-- EXERCISE --
Repeat exactly the lines from the start of the entries below through the line containing "Click the file". Omit the rest.

Saved data entries:
%%

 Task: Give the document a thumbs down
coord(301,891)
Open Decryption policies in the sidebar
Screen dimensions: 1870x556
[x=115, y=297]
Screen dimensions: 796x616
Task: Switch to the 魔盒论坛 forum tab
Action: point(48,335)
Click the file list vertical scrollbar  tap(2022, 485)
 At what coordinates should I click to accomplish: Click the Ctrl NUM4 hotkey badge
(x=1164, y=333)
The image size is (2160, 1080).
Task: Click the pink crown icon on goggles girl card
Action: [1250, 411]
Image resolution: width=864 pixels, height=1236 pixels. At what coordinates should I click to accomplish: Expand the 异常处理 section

%%

-- RESULT OF THIS EXERCISE --
 Task: Give the document a thumbs down
coord(301,891)
Open Decryption policies in the sidebar
Screen dimensions: 1870x556
[x=115, y=297]
Screen dimensions: 796x616
Task: Switch to the 魔盒论坛 forum tab
Action: point(48,335)
Click the file list vertical scrollbar  tap(2022, 485)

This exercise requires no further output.